As fall break approaches and I prepare for a much-needed retreat to the mountains, I can’t help but thank the place that has taught me so much—about nature, about life, about myself.
Thank you, Vermont, for unveiling the beauty in simplicity. Thank you for reminding me that this thing we call social media is anything but social, for proving to me that sometimes we must disconnect from technology in order to connect with what truly matters. Thank you for stripping my winters of Wi-Fi and cable, for coaxing me to turn to nature and true human connection. Thank you for teaching me that there is always something to do besides stare at an iPhone screen—even if that something is simply closing your eyes and listening to the world around you. Not clicks and beeps and double taps, but cheeping swallows and rustling birches and babbling brooks. Real sounds—sounds that mean life, not enslavement to social media. Because unlike television screens, nature doesn’t chatter asininely. Rather, each sound it makes—the whisper of cattails, the crackling of a flame—has inconceivable meaning. Thank you, Vermont, for having me tune into this glorious song. I vow to remain a lifelong listener.
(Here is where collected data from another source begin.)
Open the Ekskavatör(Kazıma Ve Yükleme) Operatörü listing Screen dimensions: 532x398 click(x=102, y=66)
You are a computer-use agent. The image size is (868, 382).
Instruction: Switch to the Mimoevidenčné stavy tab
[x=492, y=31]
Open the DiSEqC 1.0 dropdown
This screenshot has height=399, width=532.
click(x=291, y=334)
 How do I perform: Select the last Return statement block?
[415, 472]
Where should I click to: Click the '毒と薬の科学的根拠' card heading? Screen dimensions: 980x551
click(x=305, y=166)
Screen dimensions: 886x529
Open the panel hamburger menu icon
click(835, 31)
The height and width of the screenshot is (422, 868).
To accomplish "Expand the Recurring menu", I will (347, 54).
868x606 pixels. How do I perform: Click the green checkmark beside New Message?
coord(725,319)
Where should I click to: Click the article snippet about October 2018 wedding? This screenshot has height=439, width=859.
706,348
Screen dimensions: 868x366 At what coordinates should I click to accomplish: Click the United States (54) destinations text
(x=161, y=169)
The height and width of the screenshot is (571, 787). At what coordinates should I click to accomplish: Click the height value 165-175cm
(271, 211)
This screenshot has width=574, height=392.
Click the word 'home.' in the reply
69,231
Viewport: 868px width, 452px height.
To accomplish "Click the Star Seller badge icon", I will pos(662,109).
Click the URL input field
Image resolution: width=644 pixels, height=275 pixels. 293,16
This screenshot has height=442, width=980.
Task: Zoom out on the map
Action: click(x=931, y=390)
Vermont, you have given me some of the purest, most magical memories of my life. Watching bonfire plumes sashay past the Man in the Mountain’s legions of evergreens, en route to court Alpha Centauri. Pressing my nose to the frosted windowpane as wild turkey made their daily scuttle across the backyard. Listening from the front stoop of the local ranch as horses neighed at the pixie dust-streaked Fourth of July sky. Rattling branches and laughing as an avalanche of apples rained down on me—learning that nature does not discriminate; it will always provide. And later: biting into a slice of fresh apple pie and not feeling the urge to snap a photo and share the moment with anyone, because this was my bounty; I'd baked it for me. Building an igloo and returning the next morning only to find it christened with bear tracks—discovering, wide-eyed, that there are creatures out there that I may never, ever meet, but that they, too, call this Earth home. Peeking in on the local church's square dance night and seeing, among the twangs and tambourines, the unabashed pirouetting of something so effortless, so free. Walking in circles on winding woodland trails only to realize that sometimes, getting lost is life’s greatest adventure.